• PASSAGE PROVIDED:
· · ·
A fudge factor is an ad hoc quantity introduced into a calculation, formula or model in order to make it fit observations or expectations. Examples include Einstein's Cosmological Constant, dark energy, dark matter and inflation.
Examples in science 
Some quantities in scientific theory are set arbitrarily according to measured results rather than by calculation (for example, Planck's constant). However, in the case of these fundamental constants, their arbitrariness is usually explicit. To suggest that other calculations may include a "fudge factor" may suggest that the calculation has been somehow tampered with to make results give a misleadingly good match to experimental data.
Cosmological constant 
In theoretical physics, when Einstein originally tried to produce a general theory of relativity, he found that the theory seemed to predict the gravitational collapse of the universe: it seemed that the universe should either be expanding or collapsing, and to produce a model in which the universe was static and stable (which seemed to Einstein at the time to be the "proper" result), he introduced an expansionist variable (called the Cosmological Constant), whose sole purpose was to cancel out the cumulative effects of gravitation. He later called this, "the biggest blunder of my life."
However it was later found that the constant was necessary. Current results record the constant to be non-zero to 99.7% certainty.
· · ·
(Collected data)
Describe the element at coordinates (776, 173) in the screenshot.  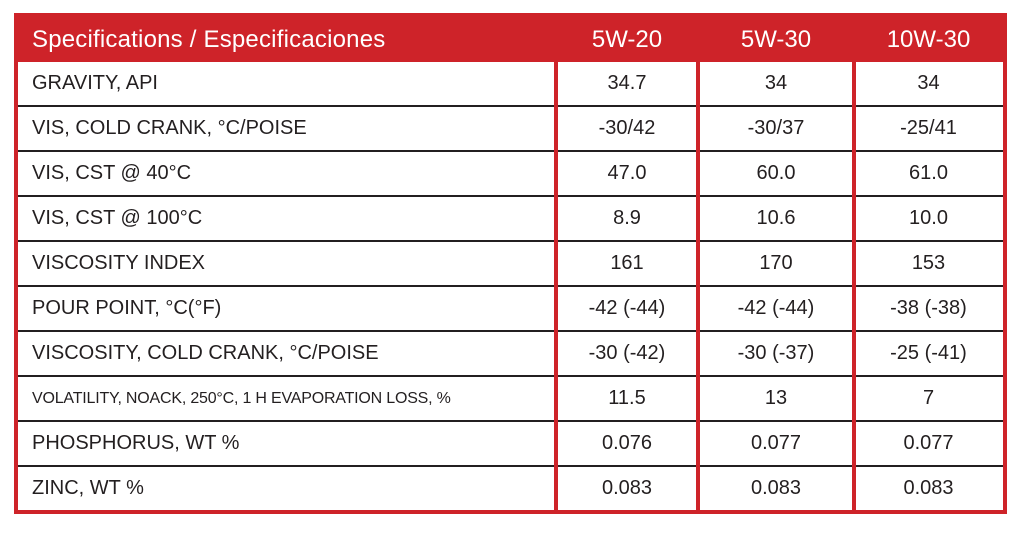
I see `spec-value-5w30: 60.0` at that location.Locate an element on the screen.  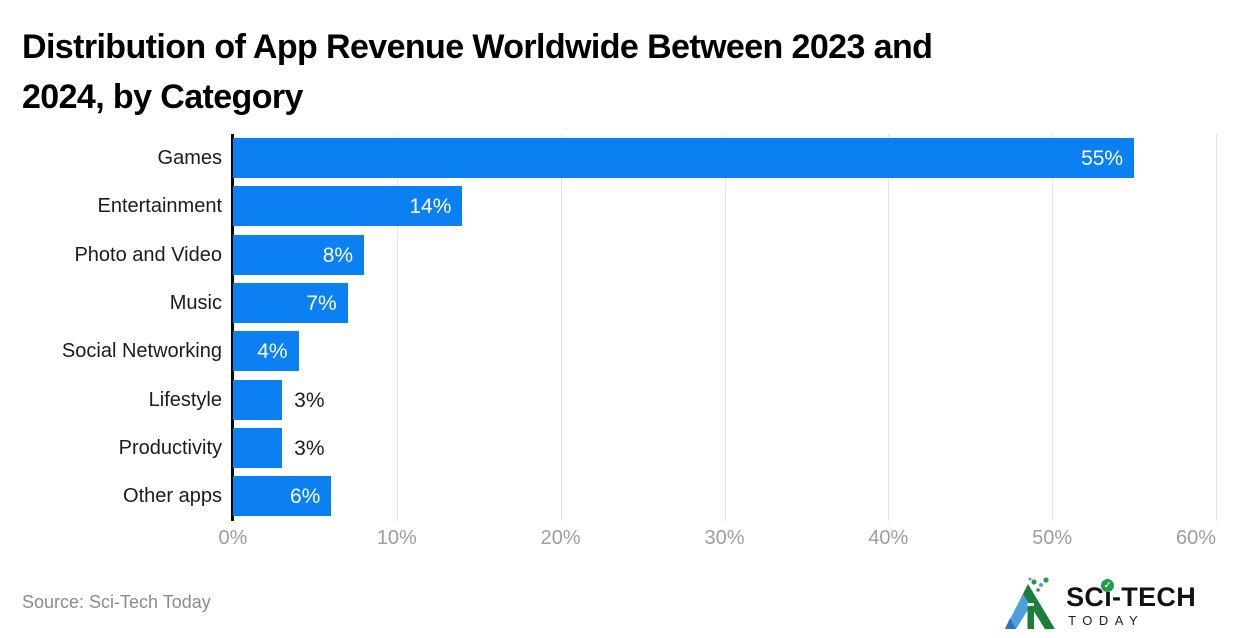
category-label: Social Networking is located at coordinates (142, 352).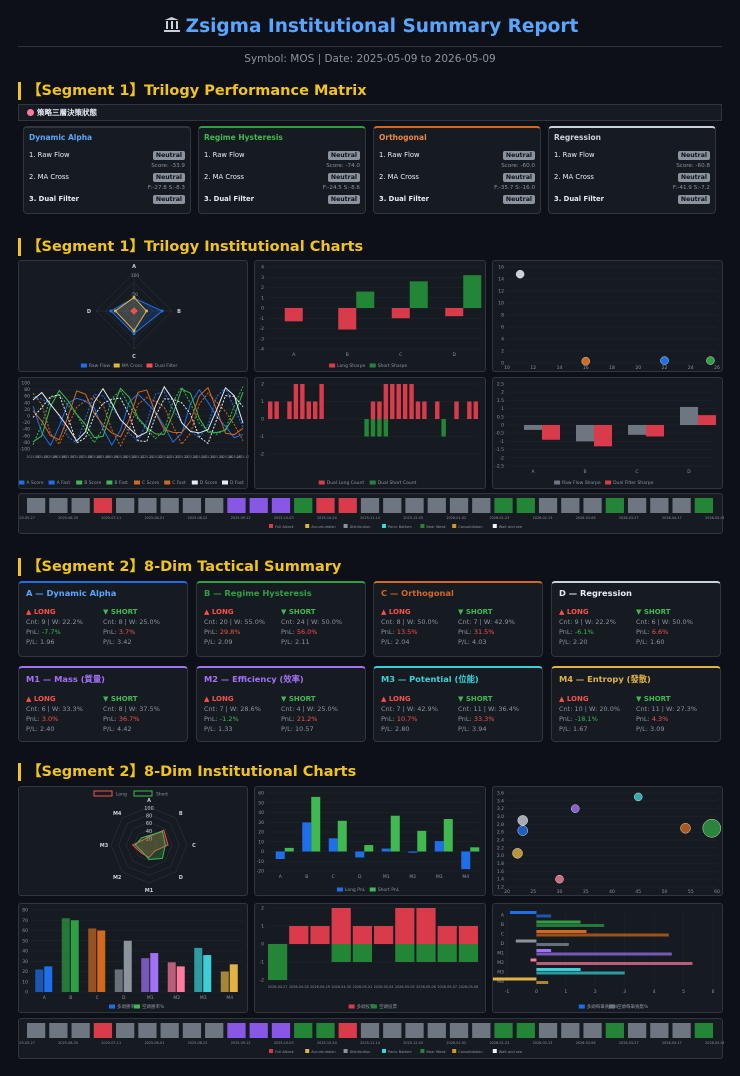 Image resolution: width=740 pixels, height=1076 pixels. What do you see at coordinates (502, 328) in the screenshot?
I see `y-tick-label: 6` at bounding box center [502, 328].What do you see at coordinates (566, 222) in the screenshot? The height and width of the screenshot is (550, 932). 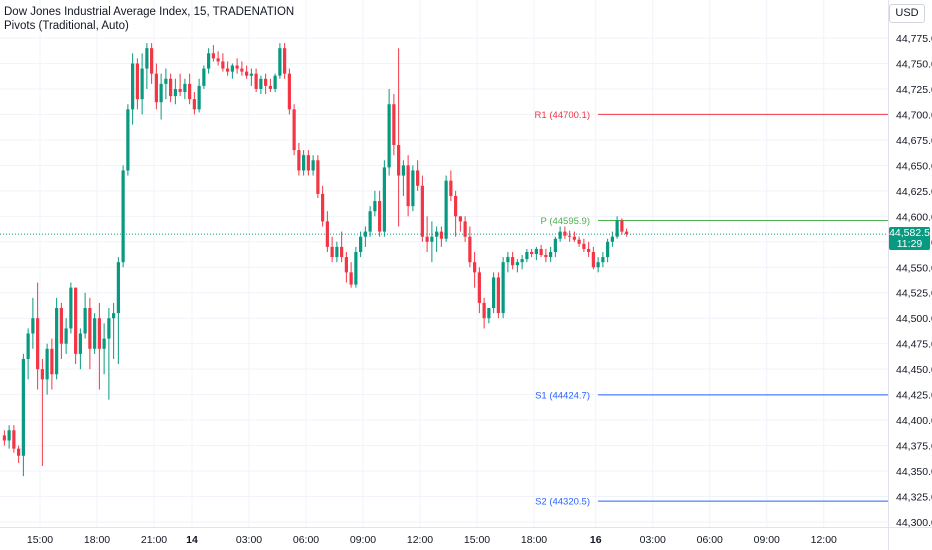 I see `pivot-label-p: P (44595.9)` at bounding box center [566, 222].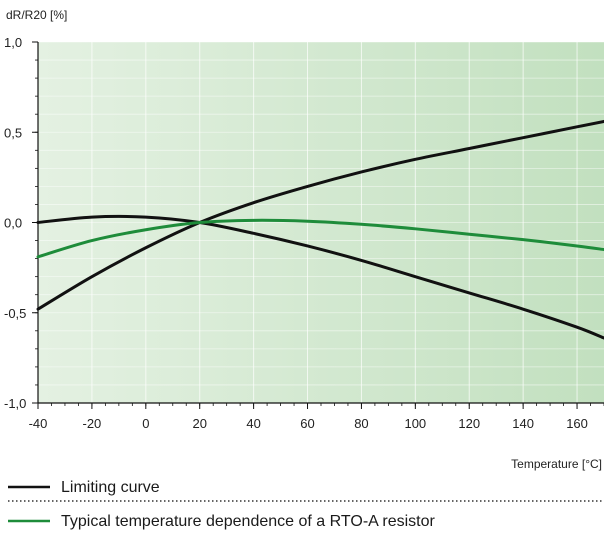 The image size is (604, 534). Describe the element at coordinates (13, 42) in the screenshot. I see `y-tick-label: 1,0` at that location.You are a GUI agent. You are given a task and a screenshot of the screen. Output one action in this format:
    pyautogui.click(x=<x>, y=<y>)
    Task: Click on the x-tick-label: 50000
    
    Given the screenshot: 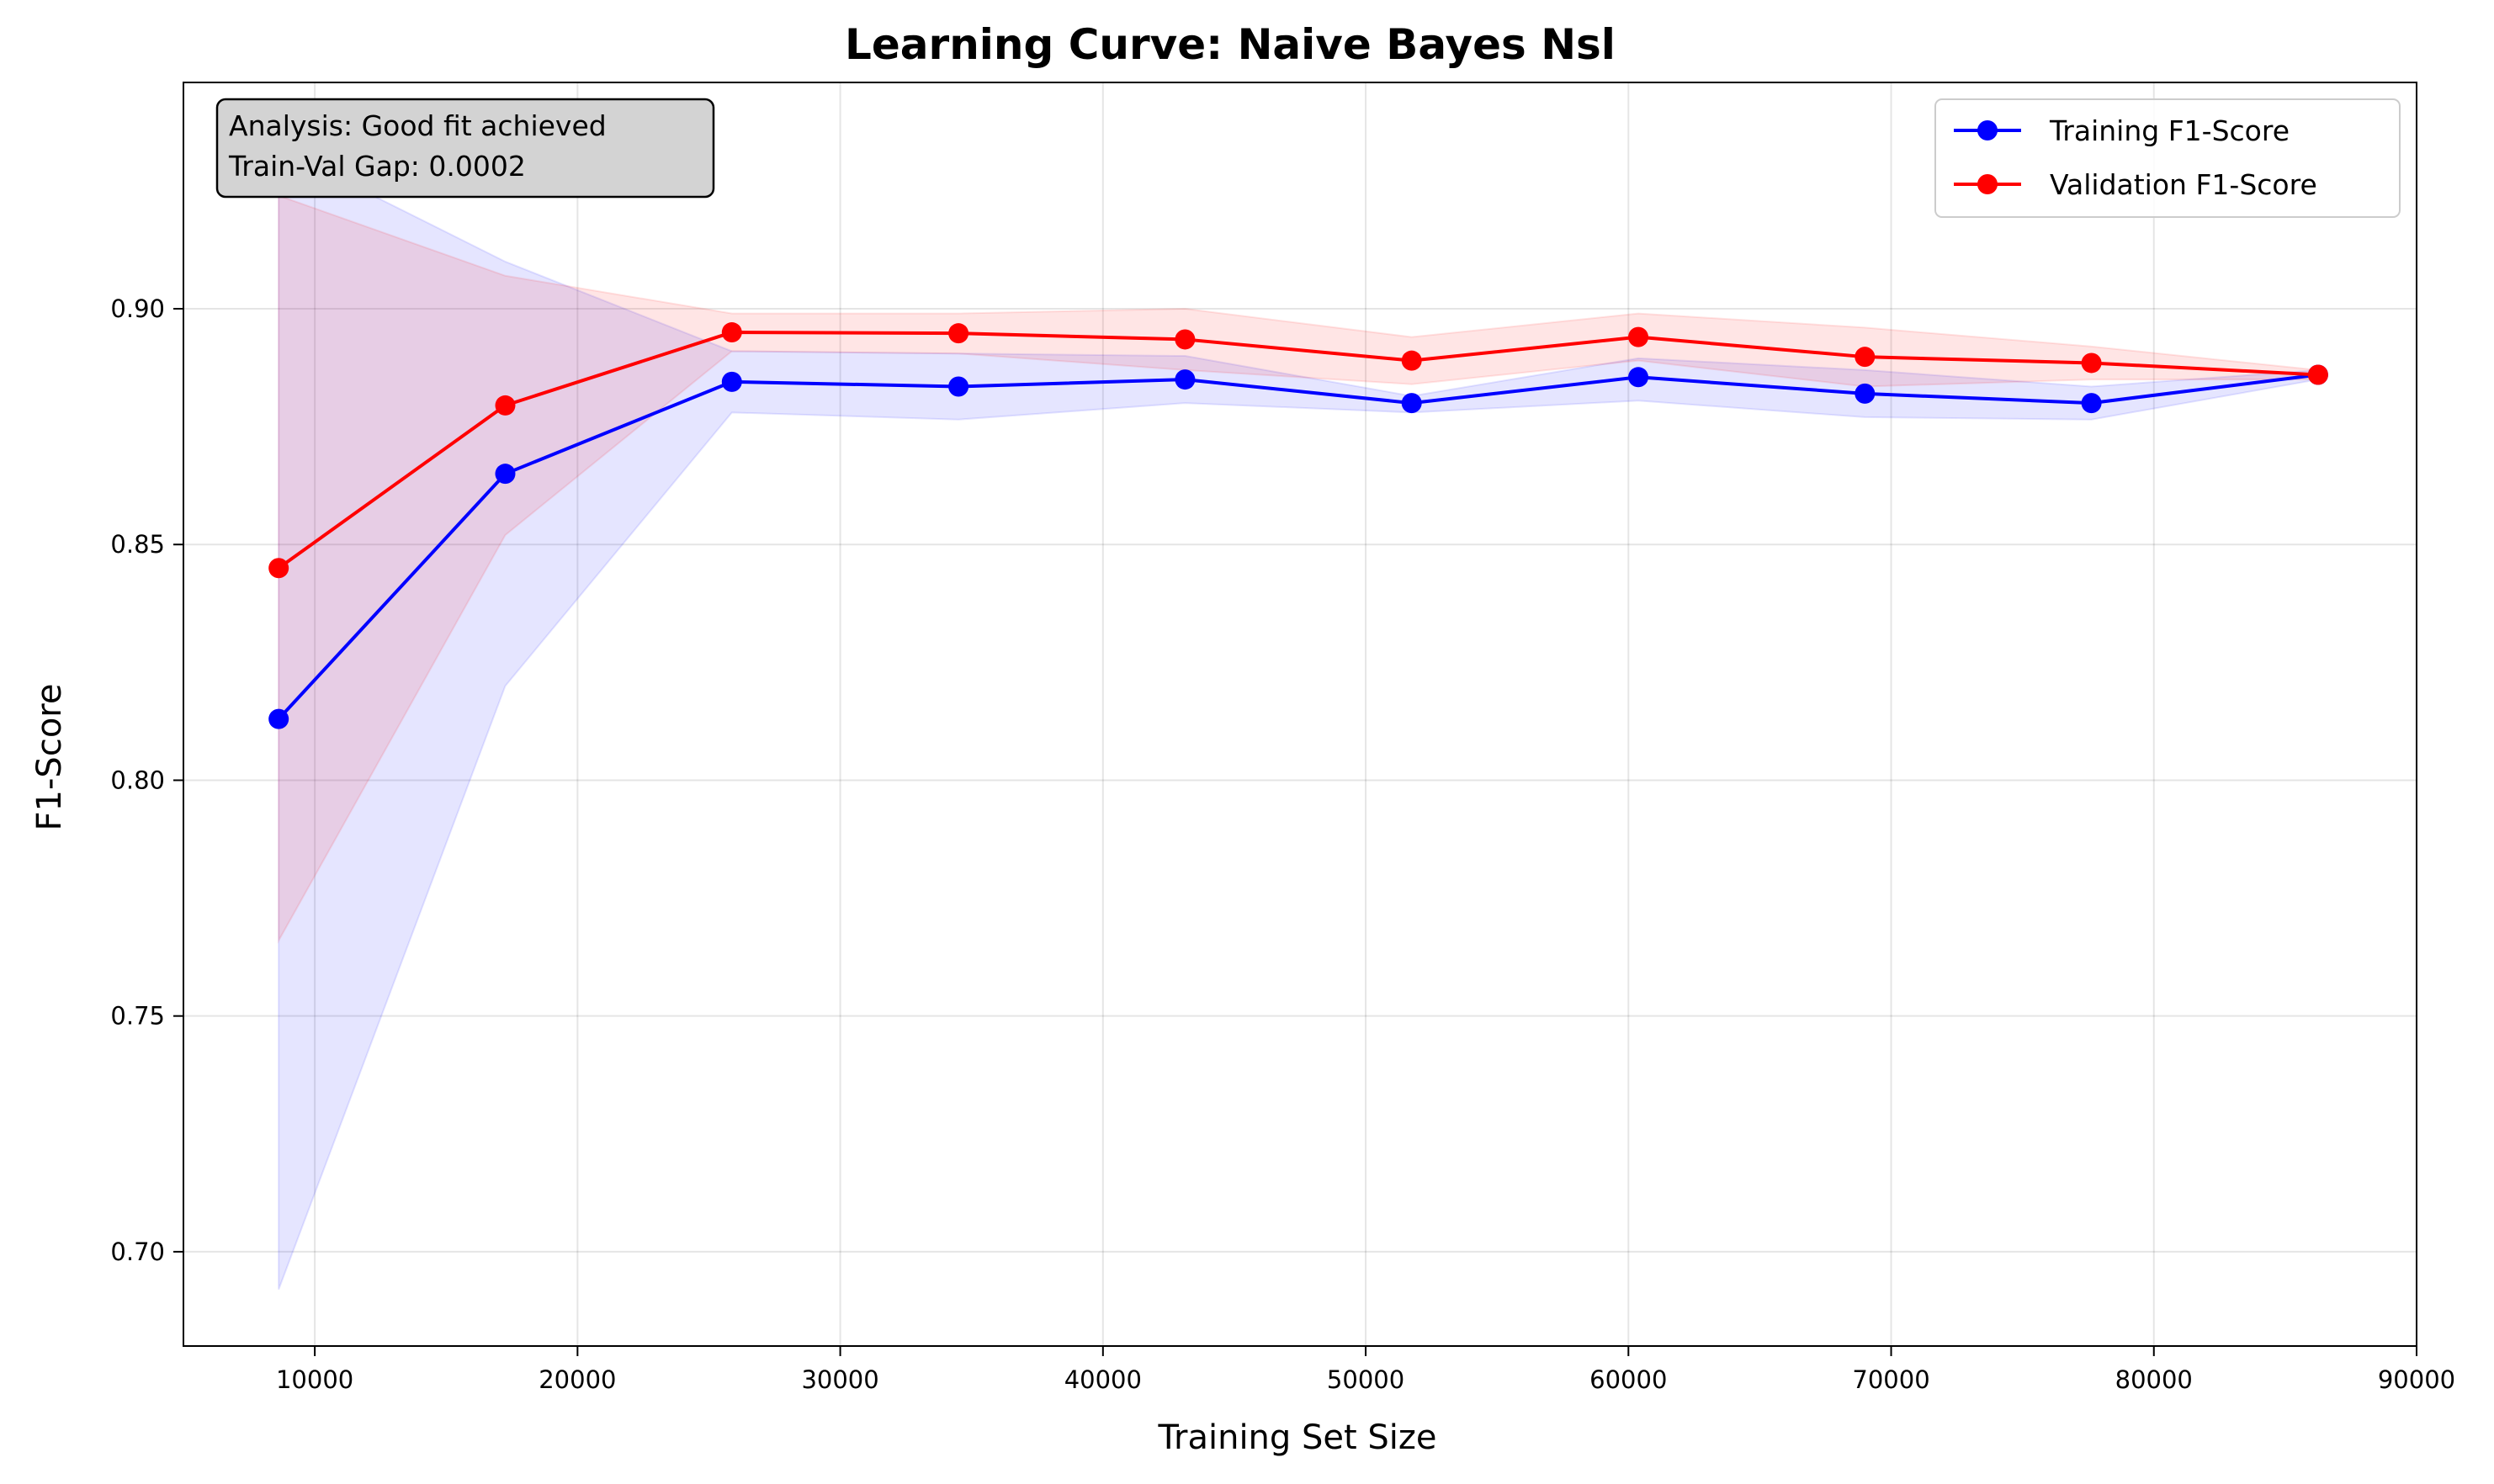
· · ·
• ASSIGNED TASK 1: In the passage on fudge factors, take everything from "A fudge factor" down to "matter and inflation." and switch "observations" to "measurements".
• ASSIGNED TASK 2:
Answer these from the passage on fudge factors:
(a) What constant is named as an example of a quantity set by measured results rather than by calculation?
(b) What did Einstein later call his introduction of the Cosmological Constant?
(c) To what certainty do current results record the constant as non-zero?
The collected data is separate material, apart from the passage on fudge factors.

• SOLUTION 1:
A fudge factor is an ad hoc quantity introduced into a calculation, formula or model in order to make it fit measurements or expectations. Examples include Einstein's Cosmological Constant, dark energy, dark matter and inflation.

• SOLUTION 2:
(a) Planck's constant
(b) "the biggest blunder of my life"
(c) 99.7%